■ **Information supplied**
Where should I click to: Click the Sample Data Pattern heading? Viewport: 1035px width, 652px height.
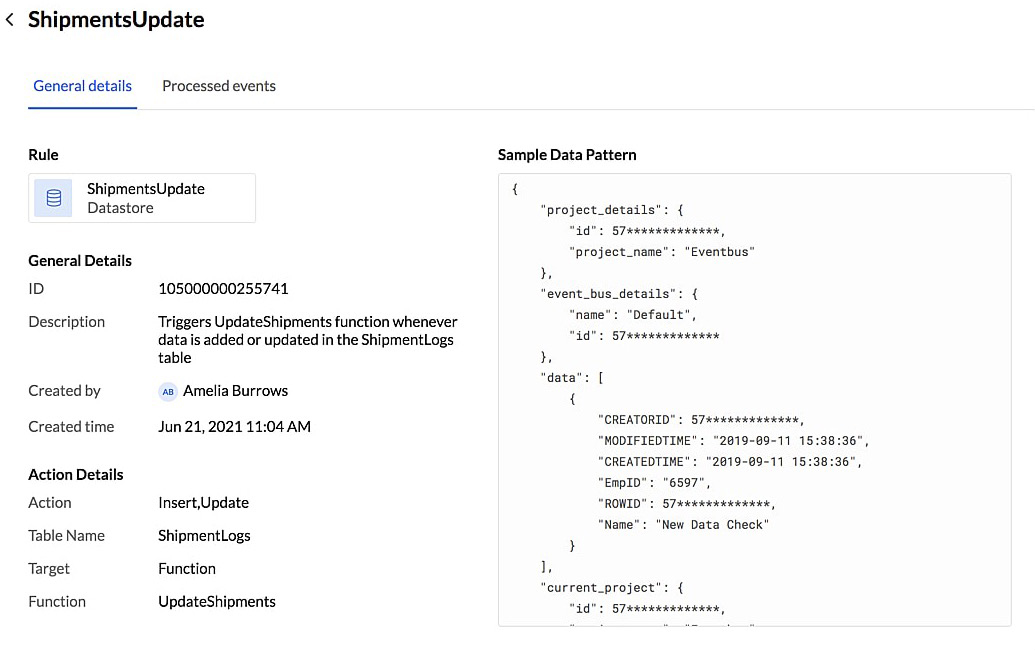(567, 155)
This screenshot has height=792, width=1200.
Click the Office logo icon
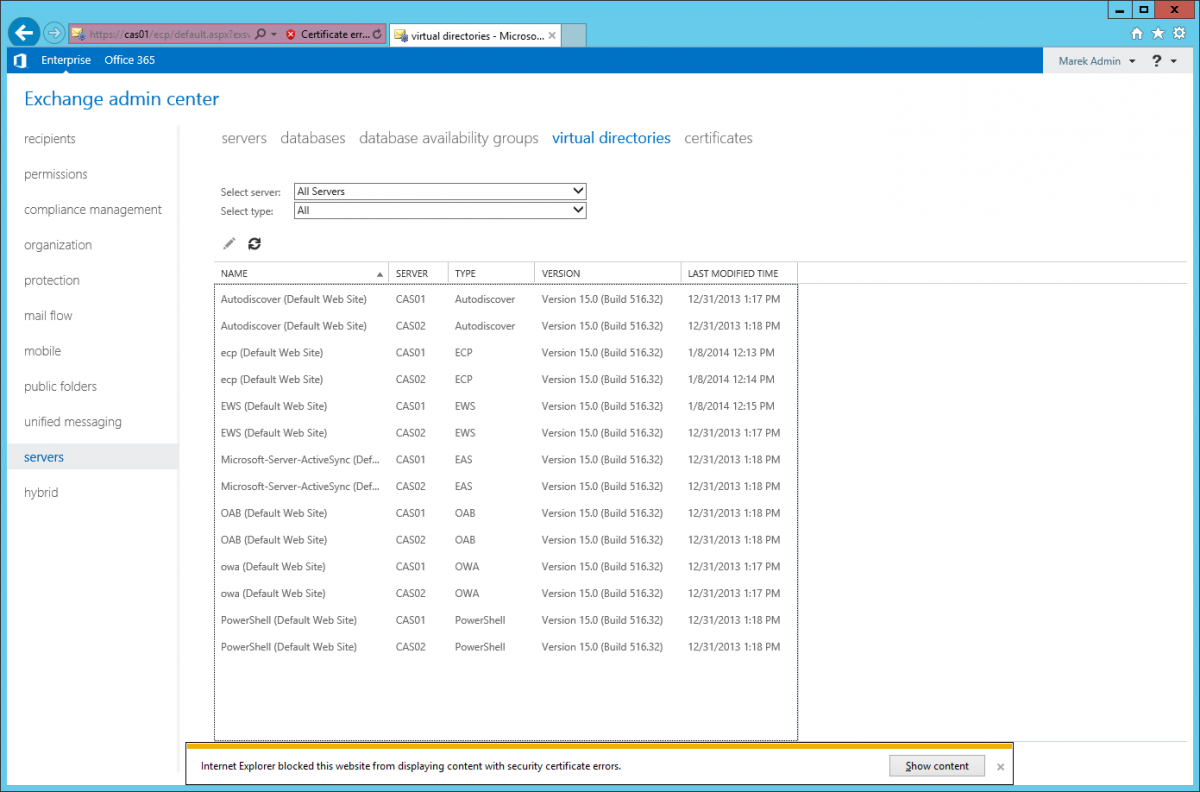(19, 60)
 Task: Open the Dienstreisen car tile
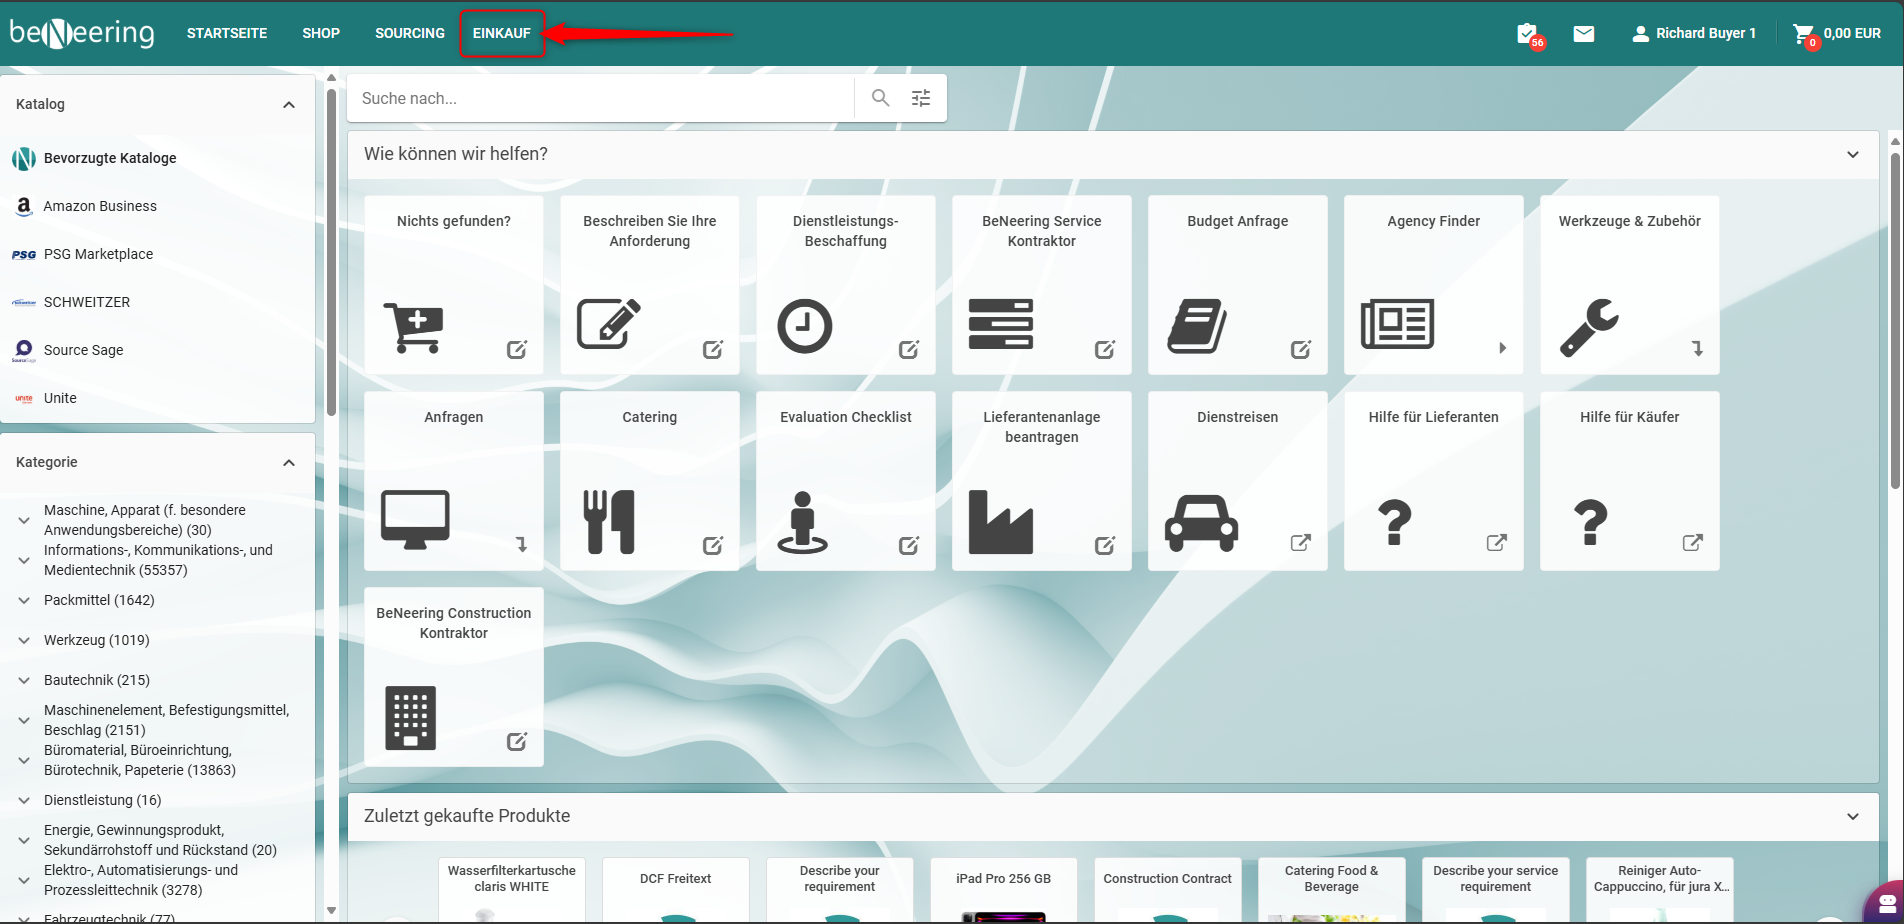[x=1237, y=481]
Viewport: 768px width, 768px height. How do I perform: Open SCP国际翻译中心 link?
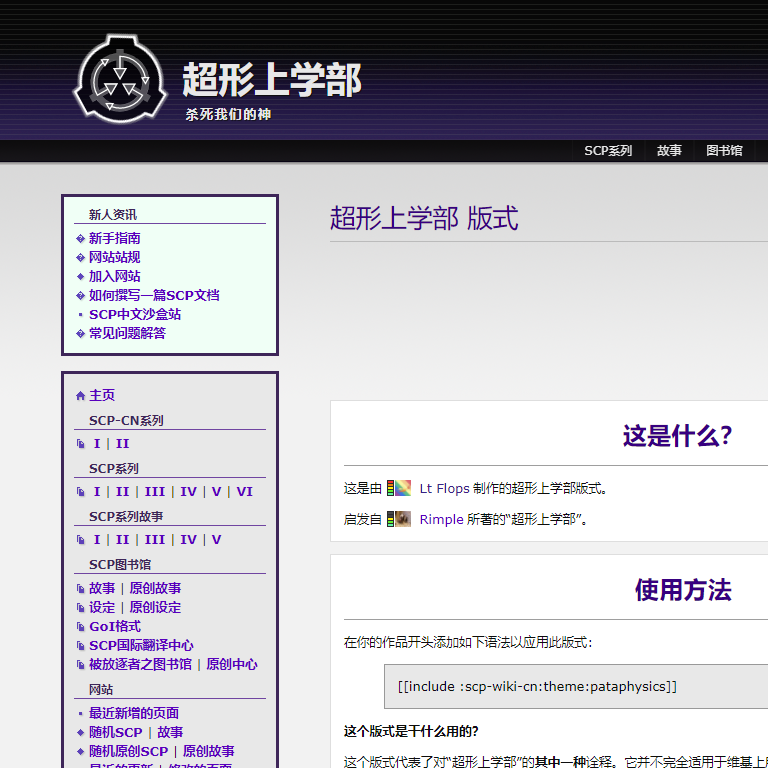(x=141, y=645)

■ **Problem**
An exact copy of the material above is required, free of any pictures.

■ **Response**
Where should I click to: Click the Sample Data Pattern heading? Viewport: 1035px width, 652px height.
(567, 155)
This screenshot has height=792, width=1200.
Click the Office logo icon
(19, 60)
 Task: Open the Dienstreisen car tile
[x=1237, y=481]
Viewport: 768px width, 768px height. How do I perform: Open SCP国际翻译中心 link?
(x=141, y=645)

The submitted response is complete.